The future of the doctrine of economic duress in South African contract law: The influence of Roman-Dutch law, English law and the Constitution of the Republic
The future of the doctrine of economic duress in South African contract law: The influence of Roman-Dutch law, English law and the Constitution of the Republic
Author D Bhana
ISSN: 1996-2088
Affiliations: BCom LLB LLM PhD; Professor of Law, University of the Witwatersrand.
Source: Acta Juridica, 2021, p. 107 – 140
https://doi.org/10.47348/ACTA/2021/a5
Abstract
In England, the contractual doctrine of economic duress is an important mechanism for curbing abuses of superior bargaining power.
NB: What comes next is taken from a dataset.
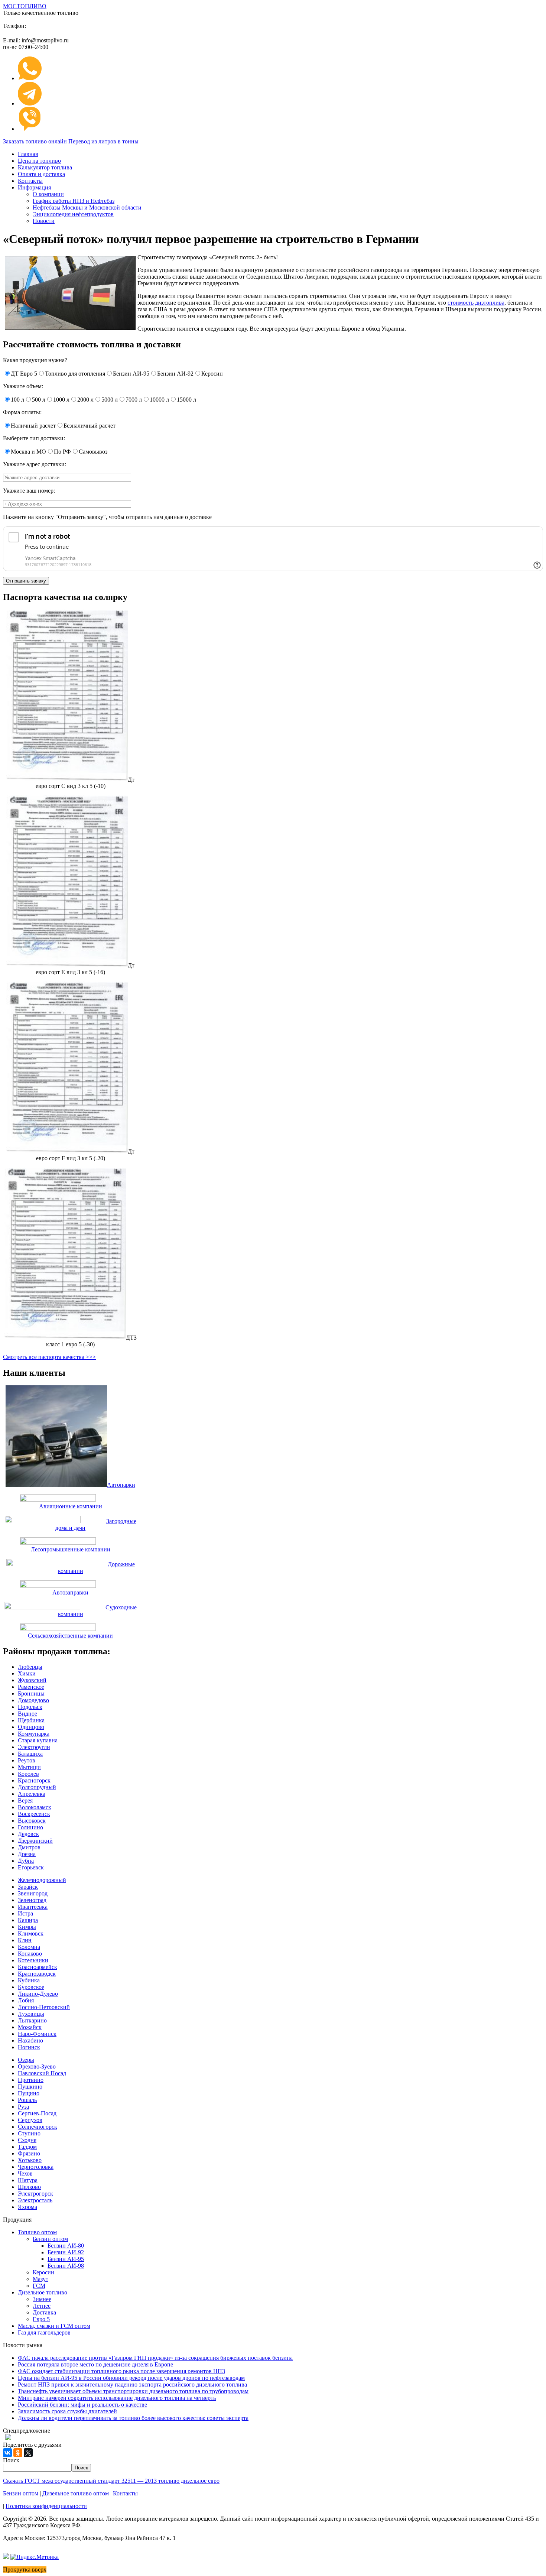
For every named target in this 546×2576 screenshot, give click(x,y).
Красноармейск (37, 1967)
In contrast, in South Africa, the courts are yet to articulate a definitive doctrine. In this article, I argue for a twenty-first century South African doctrine of economic duress that is delineated primarily in terms of South Africa’s foundational constitutional value of equality. For this purpose, I consider English contract law and show how it is a concern for ‘equity’ that has been central to its treatment of economic duress. I then highlight the normative limitations of the English doctrine, but argue that the English legal experience of economic duress remains valuable for corresponding developments in the modern South African commercial context, especially in light of the latter’s post-apartheid constitutional framework, which provides the normative content of baseline standards that must inform its doctrine of economic duress.